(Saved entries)
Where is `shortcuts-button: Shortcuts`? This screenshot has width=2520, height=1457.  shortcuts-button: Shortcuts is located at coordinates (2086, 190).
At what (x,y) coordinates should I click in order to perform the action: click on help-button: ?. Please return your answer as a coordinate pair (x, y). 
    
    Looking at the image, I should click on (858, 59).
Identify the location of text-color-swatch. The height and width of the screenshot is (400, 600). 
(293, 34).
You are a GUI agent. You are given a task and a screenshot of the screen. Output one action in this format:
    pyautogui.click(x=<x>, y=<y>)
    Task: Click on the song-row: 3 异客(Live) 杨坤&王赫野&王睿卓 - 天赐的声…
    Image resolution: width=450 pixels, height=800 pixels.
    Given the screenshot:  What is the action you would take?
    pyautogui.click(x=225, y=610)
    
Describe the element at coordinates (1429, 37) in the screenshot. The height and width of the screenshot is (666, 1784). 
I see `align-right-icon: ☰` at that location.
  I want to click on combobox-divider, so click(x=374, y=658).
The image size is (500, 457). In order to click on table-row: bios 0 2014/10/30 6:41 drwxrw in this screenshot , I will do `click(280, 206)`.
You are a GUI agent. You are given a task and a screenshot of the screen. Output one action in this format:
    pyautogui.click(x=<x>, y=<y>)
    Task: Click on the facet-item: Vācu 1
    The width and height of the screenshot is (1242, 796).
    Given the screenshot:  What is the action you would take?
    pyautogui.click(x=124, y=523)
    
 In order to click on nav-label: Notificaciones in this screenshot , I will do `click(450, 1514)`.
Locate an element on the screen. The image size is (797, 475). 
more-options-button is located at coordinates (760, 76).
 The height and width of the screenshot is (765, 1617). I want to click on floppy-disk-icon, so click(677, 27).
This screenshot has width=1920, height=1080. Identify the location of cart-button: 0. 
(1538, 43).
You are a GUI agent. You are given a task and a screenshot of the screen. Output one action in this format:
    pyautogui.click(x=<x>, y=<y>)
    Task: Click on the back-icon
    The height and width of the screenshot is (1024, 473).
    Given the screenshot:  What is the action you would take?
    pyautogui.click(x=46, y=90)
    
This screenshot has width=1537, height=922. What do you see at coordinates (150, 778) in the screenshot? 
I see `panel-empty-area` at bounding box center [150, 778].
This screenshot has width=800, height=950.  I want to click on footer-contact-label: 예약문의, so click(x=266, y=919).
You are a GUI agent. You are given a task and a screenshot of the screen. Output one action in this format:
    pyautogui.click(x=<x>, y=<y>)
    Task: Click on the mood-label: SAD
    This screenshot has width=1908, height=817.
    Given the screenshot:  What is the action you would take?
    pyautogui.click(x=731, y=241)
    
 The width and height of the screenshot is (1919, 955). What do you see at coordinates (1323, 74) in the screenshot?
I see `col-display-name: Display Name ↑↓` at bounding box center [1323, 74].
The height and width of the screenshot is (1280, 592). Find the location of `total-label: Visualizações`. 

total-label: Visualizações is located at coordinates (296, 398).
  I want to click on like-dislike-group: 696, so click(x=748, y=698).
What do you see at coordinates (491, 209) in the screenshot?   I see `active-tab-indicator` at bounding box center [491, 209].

JOB
Reproduce every line of the listing above verbatim.

EXERCISE ANSWER
Where is `shortcuts-button: Shortcuts`? This screenshot has width=2520, height=1457.  shortcuts-button: Shortcuts is located at coordinates (2086, 190).
At what (x,y) coordinates should I click in order to perform the action: click on help-button: ?. Please return your answer as a coordinate pair (x, y). 
    
    Looking at the image, I should click on (858, 59).
Identify the location of text-color-swatch. The height and width of the screenshot is (400, 600). 
(293, 34).
You are a GUI agent. You are given a task and a screenshot of the screen. Output one action in this format:
    pyautogui.click(x=<x>, y=<y>)
    Task: Click on the song-row: 3 异客(Live) 杨坤&王赫野&王睿卓 - 天赐的声…
    Image resolution: width=450 pixels, height=800 pixels.
    Given the screenshot:  What is the action you would take?
    pyautogui.click(x=225, y=610)
    
Describe the element at coordinates (1429, 37) in the screenshot. The height and width of the screenshot is (666, 1784). 
I see `align-right-icon: ☰` at that location.
  I want to click on combobox-divider, so click(x=374, y=658).
The image size is (500, 457). In order to click on table-row: bios 0 2014/10/30 6:41 drwxrw in this screenshot , I will do `click(280, 206)`.
You are a GUI agent. You are given a task and a screenshot of the screen. Output one action in this format:
    pyautogui.click(x=<x>, y=<y>)
    Task: Click on the facet-item: Vācu 1
    The width and height of the screenshot is (1242, 796).
    Given the screenshot:  What is the action you would take?
    pyautogui.click(x=124, y=523)
    
 In order to click on nav-label: Notificaciones in this screenshot , I will do `click(450, 1514)`.
Locate an element on the screen. The image size is (797, 475). 
more-options-button is located at coordinates (760, 76).
 The height and width of the screenshot is (765, 1617). I want to click on floppy-disk-icon, so click(677, 27).
This screenshot has width=1920, height=1080. Identify the location of cart-button: 0. 
(1538, 43).
You are a GUI agent. You are given a task and a screenshot of the screen. Output one action in this format:
    pyautogui.click(x=<x>, y=<y>)
    Task: Click on the back-icon
    The height and width of the screenshot is (1024, 473).
    Given the screenshot:  What is the action you would take?
    pyautogui.click(x=46, y=90)
    
This screenshot has width=1537, height=922. What do you see at coordinates (150, 778) in the screenshot? 
I see `panel-empty-area` at bounding box center [150, 778].
This screenshot has width=800, height=950.  I want to click on footer-contact-label: 예약문의, so click(x=266, y=919).
You are a GUI agent. You are given a task and a screenshot of the screen. Output one action in this format:
    pyautogui.click(x=<x>, y=<y>)
    Task: Click on the mood-label: SAD
    This screenshot has width=1908, height=817.
    Given the screenshot:  What is the action you would take?
    pyautogui.click(x=731, y=241)
    
 The width and height of the screenshot is (1919, 955). What do you see at coordinates (1323, 74) in the screenshot?
I see `col-display-name: Display Name ↑↓` at bounding box center [1323, 74].
The height and width of the screenshot is (1280, 592). Find the location of `total-label: Visualizações`. 

total-label: Visualizações is located at coordinates (296, 398).
  I want to click on like-dislike-group: 696, so click(x=748, y=698).
What do you see at coordinates (491, 209) in the screenshot?   I see `active-tab-indicator` at bounding box center [491, 209].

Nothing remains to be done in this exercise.